Selected passage:
####
This discourse, which is much longer than I have quoted, gives us


an admirable ideal of the episcopal office, and through the whole of
it the contrast between these two natures vividly appears, without
any apparent effort on the part of the author to produce it.

In the meantime, Renzo, who has been in hiding under an assumed


name, has established secret communication with Agnese, the
mother of his betrothed, and is naturally greatly disgusted to learn
of Lucia’s vow. Lucia has found refuge at Milan with a distinguished
lady, one Donna Prassede, who is a type of the “superior woman”—
one of those pestilent, unsympathetic natures, determined to do
good to others at whatever violence to their feelings; who feels
herself the instrument of Heaven and with a consciousness of innate
superiority, and great display of patronage, torments Lucia by
denouncing the unworthy outlaw to whom her affections have been
engaged.

Up to this point the narrative has traversed scenes common enough


to the period with which it deals; but here it takes up the story of
one of the most terrible public calamities which history records—the
appearance of the plague in Milan. The scenes of the preceding
famine are vividly described; the inefficacy of the ridiculous legal
remedies by which it was proposed to supply the lack of natural
resources; the establishment of the Lazaretto; the war raging in
Italy, which distracted the attention of the authorities; and, finally,
the invasion of the German army, by which the plague was
introduced into the territory of Milan. A historical account is given of
the introduction of the contagion, and the various stages of public
sentiment in regard to it.
####
Set task 1: In the passage about Renzo and Lucia, with whom does Lucia find refuge in Milan?
Set task 2: Carry on the passage about Renzo and Lucia from its final sentence.

Data lines:
####
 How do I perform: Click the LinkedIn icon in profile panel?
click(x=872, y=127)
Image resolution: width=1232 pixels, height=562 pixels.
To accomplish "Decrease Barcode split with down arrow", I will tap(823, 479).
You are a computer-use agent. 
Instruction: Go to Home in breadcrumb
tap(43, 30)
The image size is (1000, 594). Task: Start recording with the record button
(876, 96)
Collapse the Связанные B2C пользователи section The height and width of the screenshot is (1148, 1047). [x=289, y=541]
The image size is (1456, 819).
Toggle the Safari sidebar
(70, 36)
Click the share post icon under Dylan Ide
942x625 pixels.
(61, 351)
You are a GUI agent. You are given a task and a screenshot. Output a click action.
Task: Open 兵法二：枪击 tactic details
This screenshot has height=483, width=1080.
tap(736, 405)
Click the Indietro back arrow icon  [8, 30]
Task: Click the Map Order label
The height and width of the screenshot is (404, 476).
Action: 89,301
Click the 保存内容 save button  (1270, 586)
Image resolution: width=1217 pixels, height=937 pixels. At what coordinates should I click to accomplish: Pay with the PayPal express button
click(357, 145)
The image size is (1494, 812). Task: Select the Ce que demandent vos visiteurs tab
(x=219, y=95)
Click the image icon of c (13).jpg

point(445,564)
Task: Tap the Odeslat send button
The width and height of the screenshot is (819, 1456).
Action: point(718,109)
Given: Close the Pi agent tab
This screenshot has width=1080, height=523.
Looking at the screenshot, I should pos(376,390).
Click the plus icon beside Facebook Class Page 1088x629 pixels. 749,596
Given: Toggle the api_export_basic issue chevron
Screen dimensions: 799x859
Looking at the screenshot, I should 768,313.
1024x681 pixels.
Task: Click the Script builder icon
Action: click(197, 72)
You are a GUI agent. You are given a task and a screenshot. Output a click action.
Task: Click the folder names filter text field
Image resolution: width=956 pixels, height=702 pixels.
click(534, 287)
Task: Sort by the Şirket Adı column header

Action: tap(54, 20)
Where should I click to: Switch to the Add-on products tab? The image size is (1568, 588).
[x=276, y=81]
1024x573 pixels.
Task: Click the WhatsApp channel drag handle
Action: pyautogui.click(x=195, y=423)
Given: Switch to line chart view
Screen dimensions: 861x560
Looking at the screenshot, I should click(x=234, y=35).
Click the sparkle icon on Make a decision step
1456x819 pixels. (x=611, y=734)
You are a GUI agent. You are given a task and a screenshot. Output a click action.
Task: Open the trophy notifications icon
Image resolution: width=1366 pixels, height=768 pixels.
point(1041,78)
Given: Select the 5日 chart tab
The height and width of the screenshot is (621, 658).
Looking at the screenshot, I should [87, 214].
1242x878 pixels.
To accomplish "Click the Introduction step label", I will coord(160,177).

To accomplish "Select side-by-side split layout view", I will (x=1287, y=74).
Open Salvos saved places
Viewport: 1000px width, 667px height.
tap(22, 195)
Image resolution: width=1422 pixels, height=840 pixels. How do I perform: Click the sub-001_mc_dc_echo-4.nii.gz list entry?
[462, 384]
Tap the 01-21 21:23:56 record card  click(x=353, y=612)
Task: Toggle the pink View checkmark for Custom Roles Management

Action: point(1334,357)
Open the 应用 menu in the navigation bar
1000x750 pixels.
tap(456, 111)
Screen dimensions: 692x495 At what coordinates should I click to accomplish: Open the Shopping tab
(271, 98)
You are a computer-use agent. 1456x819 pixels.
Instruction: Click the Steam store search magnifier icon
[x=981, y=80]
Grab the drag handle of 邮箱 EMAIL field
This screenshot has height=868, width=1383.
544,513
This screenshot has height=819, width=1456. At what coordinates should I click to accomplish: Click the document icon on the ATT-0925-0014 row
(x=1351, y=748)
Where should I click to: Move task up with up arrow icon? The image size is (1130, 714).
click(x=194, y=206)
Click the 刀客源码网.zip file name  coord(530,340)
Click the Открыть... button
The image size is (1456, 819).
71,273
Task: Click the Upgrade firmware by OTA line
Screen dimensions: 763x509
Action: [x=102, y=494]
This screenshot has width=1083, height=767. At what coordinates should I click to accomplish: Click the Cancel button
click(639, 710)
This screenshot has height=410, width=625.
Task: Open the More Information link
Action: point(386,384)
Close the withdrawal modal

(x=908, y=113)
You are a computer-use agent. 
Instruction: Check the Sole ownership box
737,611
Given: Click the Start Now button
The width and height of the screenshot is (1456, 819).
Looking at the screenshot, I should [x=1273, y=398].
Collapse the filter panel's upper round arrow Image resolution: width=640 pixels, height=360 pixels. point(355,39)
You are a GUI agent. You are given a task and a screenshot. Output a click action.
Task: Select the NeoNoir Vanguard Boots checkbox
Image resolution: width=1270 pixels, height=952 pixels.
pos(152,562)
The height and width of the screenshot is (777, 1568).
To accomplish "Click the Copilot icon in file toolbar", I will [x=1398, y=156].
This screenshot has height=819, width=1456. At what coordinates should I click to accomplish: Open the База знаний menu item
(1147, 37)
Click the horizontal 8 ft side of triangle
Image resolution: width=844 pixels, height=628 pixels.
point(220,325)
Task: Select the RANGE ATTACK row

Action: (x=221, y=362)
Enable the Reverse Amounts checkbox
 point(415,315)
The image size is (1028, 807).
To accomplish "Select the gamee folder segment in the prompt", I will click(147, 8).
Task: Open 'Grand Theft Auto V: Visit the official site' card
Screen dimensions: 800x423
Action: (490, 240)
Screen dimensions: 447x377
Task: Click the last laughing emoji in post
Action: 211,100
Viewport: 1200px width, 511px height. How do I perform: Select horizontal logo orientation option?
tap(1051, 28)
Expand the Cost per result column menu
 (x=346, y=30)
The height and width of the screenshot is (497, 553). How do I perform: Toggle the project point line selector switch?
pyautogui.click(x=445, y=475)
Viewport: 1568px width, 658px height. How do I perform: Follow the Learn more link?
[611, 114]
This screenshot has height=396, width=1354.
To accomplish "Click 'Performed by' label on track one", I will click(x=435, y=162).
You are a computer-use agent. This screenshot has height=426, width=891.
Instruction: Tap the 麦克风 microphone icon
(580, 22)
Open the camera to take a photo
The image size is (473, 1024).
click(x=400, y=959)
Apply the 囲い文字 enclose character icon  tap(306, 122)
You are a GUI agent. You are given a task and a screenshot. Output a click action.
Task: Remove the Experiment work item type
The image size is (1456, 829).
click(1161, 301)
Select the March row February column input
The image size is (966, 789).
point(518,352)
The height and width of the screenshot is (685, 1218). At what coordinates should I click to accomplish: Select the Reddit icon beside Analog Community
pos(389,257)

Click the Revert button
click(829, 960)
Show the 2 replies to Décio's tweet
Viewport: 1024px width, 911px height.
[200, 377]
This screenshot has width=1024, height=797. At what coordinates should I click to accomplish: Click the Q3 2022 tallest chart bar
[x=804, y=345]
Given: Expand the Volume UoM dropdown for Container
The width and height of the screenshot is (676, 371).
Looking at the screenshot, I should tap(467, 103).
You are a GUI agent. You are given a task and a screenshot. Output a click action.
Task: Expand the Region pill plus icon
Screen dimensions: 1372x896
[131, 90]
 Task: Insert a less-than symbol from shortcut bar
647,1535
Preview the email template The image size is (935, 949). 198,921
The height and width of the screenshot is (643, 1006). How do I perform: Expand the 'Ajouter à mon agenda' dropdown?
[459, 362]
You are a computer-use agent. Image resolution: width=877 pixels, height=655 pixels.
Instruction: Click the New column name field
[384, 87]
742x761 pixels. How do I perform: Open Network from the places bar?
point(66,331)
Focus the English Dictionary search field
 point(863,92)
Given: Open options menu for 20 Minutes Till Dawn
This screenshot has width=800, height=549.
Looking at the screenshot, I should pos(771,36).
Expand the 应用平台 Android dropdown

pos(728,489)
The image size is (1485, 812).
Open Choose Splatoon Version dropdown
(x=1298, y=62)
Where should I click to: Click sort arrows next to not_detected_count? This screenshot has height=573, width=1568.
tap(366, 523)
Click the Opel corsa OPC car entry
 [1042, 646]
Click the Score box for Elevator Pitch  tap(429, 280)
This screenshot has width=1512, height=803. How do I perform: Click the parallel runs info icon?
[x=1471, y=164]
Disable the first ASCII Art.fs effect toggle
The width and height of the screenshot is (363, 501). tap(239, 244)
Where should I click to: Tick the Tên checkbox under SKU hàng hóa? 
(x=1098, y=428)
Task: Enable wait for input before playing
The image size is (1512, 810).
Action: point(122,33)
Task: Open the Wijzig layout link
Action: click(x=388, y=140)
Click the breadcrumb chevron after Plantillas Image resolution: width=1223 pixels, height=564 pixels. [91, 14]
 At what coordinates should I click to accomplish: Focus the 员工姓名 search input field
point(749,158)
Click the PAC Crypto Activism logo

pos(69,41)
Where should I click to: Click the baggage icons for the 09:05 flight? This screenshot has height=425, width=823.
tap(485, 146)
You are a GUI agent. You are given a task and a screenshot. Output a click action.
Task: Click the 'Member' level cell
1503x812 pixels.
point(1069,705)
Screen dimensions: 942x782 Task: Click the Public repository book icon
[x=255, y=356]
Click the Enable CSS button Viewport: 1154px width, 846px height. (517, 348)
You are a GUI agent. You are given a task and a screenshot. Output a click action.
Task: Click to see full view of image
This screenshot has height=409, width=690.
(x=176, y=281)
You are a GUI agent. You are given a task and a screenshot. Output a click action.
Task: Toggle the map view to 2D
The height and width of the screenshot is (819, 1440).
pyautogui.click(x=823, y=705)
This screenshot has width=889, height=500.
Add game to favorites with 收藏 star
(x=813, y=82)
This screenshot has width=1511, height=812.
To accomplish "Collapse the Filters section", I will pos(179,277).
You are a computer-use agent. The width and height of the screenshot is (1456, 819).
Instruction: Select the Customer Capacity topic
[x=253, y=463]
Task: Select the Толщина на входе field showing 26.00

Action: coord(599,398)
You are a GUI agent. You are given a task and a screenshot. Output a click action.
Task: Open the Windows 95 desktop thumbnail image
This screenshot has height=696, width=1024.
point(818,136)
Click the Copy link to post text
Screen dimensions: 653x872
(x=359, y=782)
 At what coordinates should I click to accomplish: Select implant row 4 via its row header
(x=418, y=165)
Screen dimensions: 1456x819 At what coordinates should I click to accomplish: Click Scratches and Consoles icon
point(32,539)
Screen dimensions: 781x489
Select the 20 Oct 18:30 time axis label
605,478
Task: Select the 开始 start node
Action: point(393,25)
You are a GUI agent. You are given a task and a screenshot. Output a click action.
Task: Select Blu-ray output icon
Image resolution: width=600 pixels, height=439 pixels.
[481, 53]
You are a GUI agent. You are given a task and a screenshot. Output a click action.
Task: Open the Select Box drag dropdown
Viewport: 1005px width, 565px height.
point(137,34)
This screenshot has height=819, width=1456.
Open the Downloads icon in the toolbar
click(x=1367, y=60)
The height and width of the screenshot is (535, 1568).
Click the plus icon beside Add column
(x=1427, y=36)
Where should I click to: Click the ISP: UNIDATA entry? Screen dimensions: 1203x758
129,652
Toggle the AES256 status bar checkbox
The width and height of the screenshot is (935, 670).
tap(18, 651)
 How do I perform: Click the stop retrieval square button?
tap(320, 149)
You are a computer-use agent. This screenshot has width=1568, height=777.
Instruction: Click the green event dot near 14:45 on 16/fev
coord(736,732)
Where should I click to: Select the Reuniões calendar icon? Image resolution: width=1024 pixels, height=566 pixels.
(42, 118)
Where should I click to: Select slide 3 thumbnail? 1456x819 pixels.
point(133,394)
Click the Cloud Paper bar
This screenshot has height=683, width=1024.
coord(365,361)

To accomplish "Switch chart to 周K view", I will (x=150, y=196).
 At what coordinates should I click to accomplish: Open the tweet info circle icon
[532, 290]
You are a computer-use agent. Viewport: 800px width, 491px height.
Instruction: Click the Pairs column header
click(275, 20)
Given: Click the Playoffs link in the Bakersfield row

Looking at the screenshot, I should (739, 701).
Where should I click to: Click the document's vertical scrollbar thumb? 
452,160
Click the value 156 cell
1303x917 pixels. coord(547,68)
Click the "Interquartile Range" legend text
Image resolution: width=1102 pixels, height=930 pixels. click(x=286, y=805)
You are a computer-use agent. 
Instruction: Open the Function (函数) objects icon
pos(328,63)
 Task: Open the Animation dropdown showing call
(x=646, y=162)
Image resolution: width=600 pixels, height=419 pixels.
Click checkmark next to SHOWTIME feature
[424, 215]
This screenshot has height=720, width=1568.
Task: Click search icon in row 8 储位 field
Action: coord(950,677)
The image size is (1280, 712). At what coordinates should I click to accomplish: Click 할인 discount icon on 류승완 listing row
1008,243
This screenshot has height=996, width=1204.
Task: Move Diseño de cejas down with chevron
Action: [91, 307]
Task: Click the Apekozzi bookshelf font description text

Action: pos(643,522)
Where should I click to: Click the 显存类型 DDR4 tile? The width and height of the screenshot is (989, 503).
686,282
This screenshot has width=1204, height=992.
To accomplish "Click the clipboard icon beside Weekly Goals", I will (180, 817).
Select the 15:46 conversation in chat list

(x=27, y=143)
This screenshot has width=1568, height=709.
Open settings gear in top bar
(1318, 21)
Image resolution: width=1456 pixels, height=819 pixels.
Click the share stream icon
####
Task response 1: A distinguished lady named Donna Prassede.

Task response 2:
“First, then, it was not the plague, absolutely not—by no means;


the very utterance of the term was prohibited. Then, it was
pestilential fevers; the idea was indirectly admitted in the
adjective. Then, it was not the true nor real plague; that is to say,
it was the plague, but only in a certain sense; not positively and
undoubtedly the plague, but something to which no other name
could be affixed. Lastly, it was the plague without doubt, without
dispute; but even then another idea was appended to it, the idea
of poison and witchcraft, which altered and confounded that
conveyed in the word they could no longer repress.”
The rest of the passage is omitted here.